Randomized clinical trial: The impact of gastrointestinal risk factor screening and prophylactic proton pump inhibitor therapy in patients receiving dual antiplatelet therapy
European Journal of Gastroenterology & Hepatology Sep 14, 2017
Jensen BES, et al. - This randomized clinical trial aimed to investigate the impact of screening for risk of upper gastrointestinal bleeding (UGIB) and prophylactic proton pump inhibitor (PPI) treatment in dual-antiplatelet-treated patients at risk of UGIB. Furthermore, the physicians evaluated the significance of dual antiplatelet therapy compliance for cardiovascular events. The clinicians revealed that screening for risk factors for UGIB and subsequent prophylactic PPI treatment did not significantly decrease the rate of UGIB. As per findings, prescription of PPI was correlated with a higher compliance with dual antiplatelet therapy and reduced the risk of recurrent cardiovascular events.

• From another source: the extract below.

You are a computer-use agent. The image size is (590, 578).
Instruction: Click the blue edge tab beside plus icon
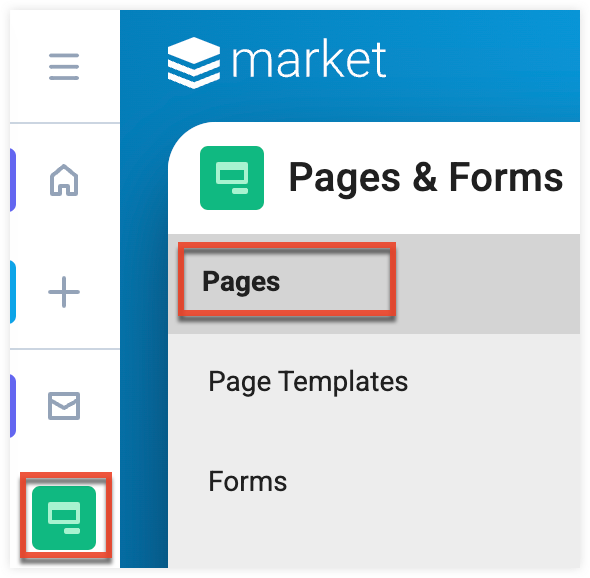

Methods- The clinicians included 2009 patients at the time of first percutaneous coronary intervention in a register-based randomized-controlled trial.
- They randomized them to either screening or control.
- During the 1-year after percutaneous coronary intervention, screened high-risk patients were prescribed pantoprazole 40 mg.
- In screened patients and controls, the incidence of UGIB was 0.8 vs. 1.3%, respectively (P=0.381).
- Compared to controls (8.0%), significantly fewer screened patients (5.4%) underwent upper gastrointestinal endoscopy (P=0.026).
- Compared to controls (4.7%), screened patients (2.9%) had significantly fewer events of unstable angina pectoris (P=0.036) and a higher compliance to dual antiplatelet therapy (88.3 vs. 85.0%) (P=0.035).
- However, the clinicians observed no statistical difference in the incidences of myocardial infarction and all-cause mortality (1.0 vs. 1.5%) (P=0.422).